In this overall architecture, the fully bioresorbable sensors reside in the intracranial space, while the NFC system resides extracranially within the subgaleal layer of the scalp. Fine, dissolvable wiring provides electrical interconnections through a burr hole in the skull, sealed with a bioresorbable surgical glue. After completing the subgaleal closure, the wireless system and sensor are fully implanted. Extended Data Fig. 1e–h show a diagram of the implantation strategy, surgical process, and wireless in vivo intracranial pressure and temperature results measured in a rat model. Here, all of the components in the intracranial region are fully bioresorbable. The non-bioresorbable components of the system remain extra-axial within the scalp, thereby minimizing the risk of provoking pathological neuroinflammation in the intracranial space. In addition, the relative material safety (as judged by the US Food and Drug Administration (FDA) class) of, for example, a subdermally implanted encapsulated non-resorbable device (such as an RFID chip) is similar to that of a titanium fixation screw. Removal of an extra-axial component involves a much lower risk than intracranial surgery. Intracranial pressure and temperature values measured in the rat model using the NFC system are comparable to those captured using commercial wired sensors.
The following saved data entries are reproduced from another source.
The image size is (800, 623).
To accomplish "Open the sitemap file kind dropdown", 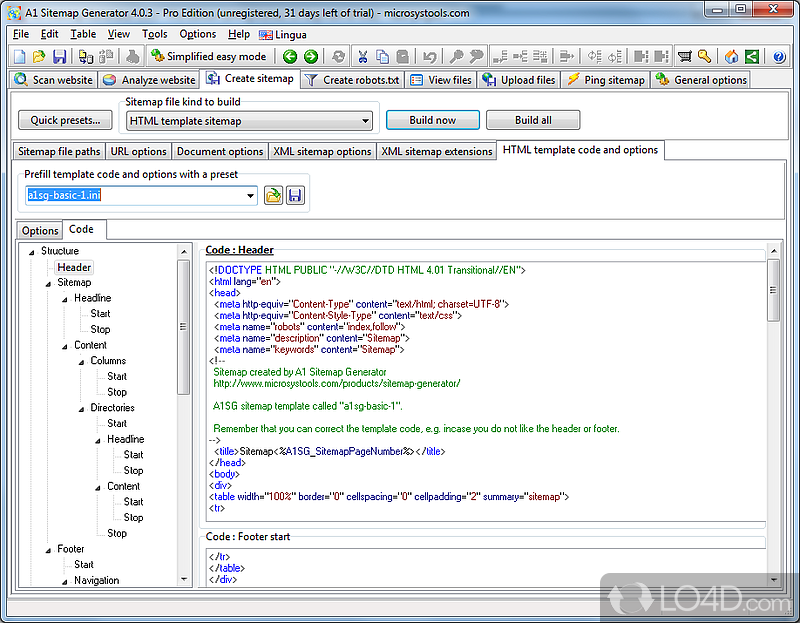I will (x=366, y=121).
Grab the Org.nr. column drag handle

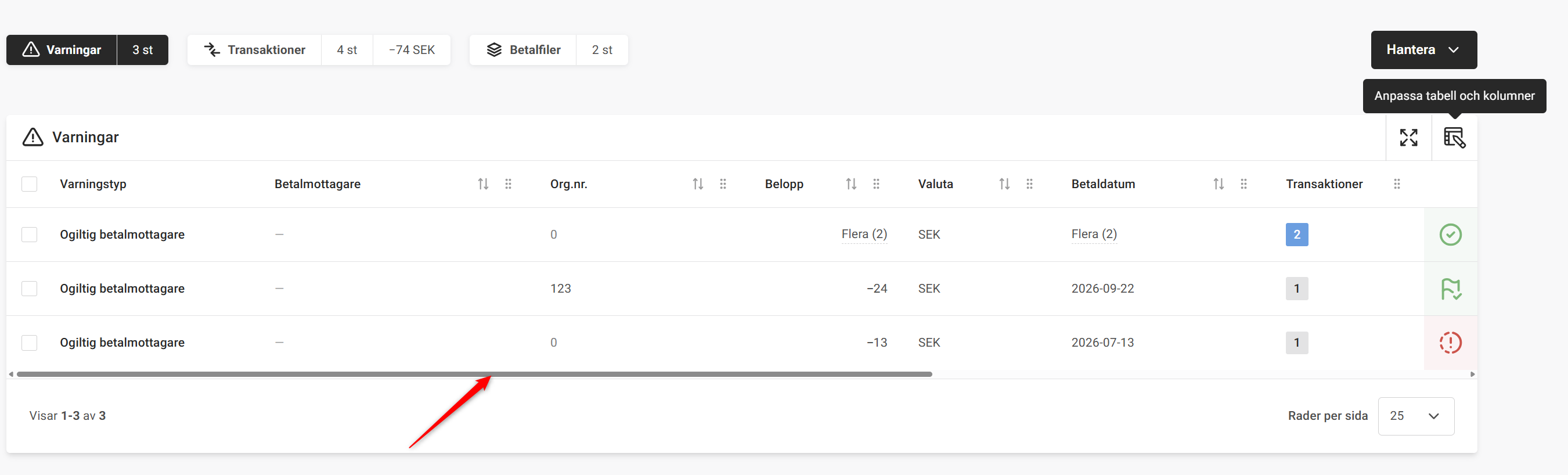tap(723, 184)
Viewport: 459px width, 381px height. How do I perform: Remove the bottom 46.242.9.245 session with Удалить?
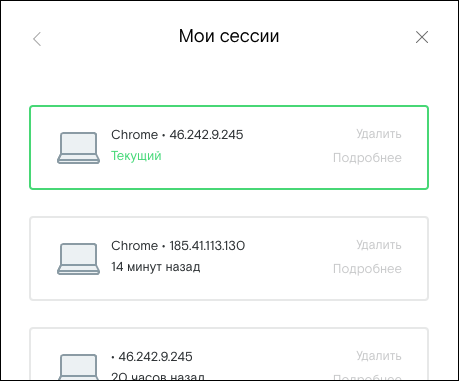[379, 356]
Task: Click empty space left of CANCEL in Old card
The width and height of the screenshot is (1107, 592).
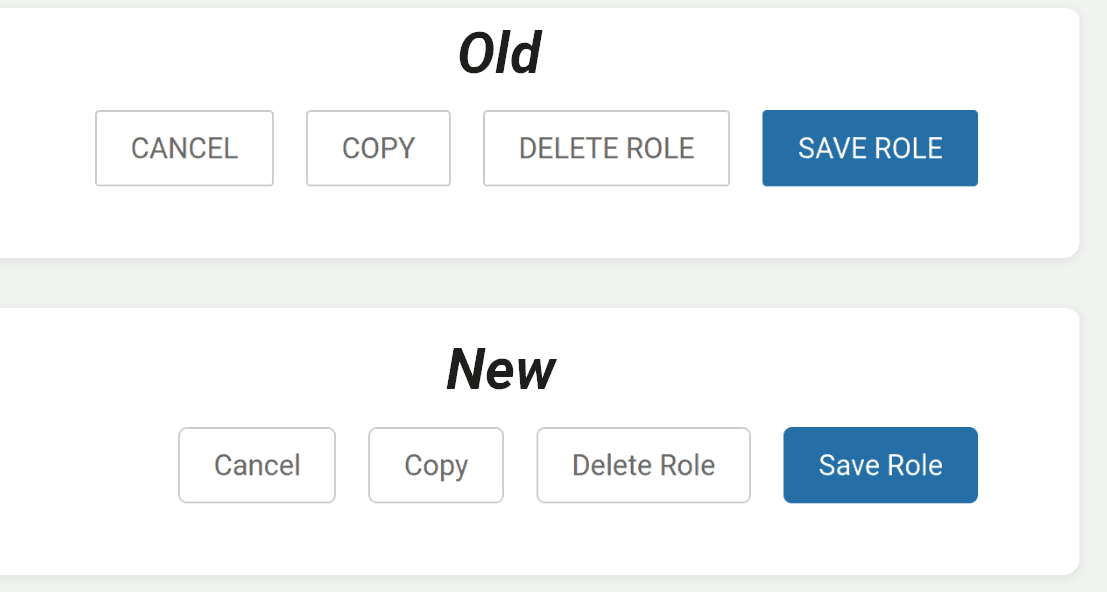Action: coord(45,148)
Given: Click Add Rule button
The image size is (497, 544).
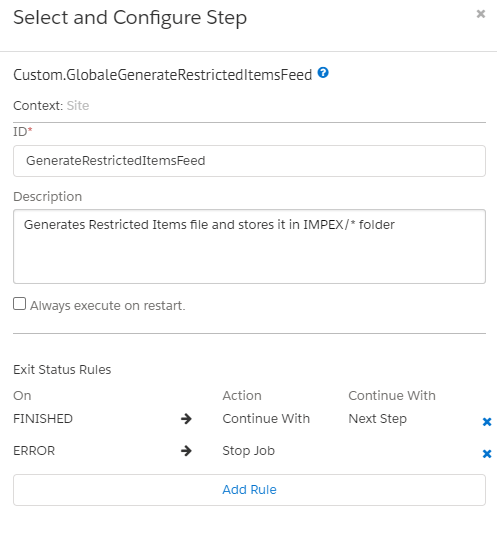Looking at the screenshot, I should click(249, 490).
Fabrication of a fully implantable NFC wireless system

The magnesium foil was patterned on the PDMS by using photolithography and etching with dilute hydrochloric acid (deionized water:HCl = 15:1). Transfer printing of the patterned magnesium foil onto a film of PLGA (~150 μm) formed the inductive coil and electrode. The Si-NM resistor was formed on the SOI wafer by doping with phosphorus at 950 °C and patterning the top silicon (~300 nm thick) into the trace. Undercutting the buried oxide with hydrofluoric acid and transfer printing Si-NM on PLGA formed the resistor of NFC system. Laminating the top PLGA (~150 μm) and heating it at 65 °C yielded the passivation layer. Biodegradable conductive W paste served to interconnect the NFC wireless system to the metal wire (molybdenum or magnesium)35.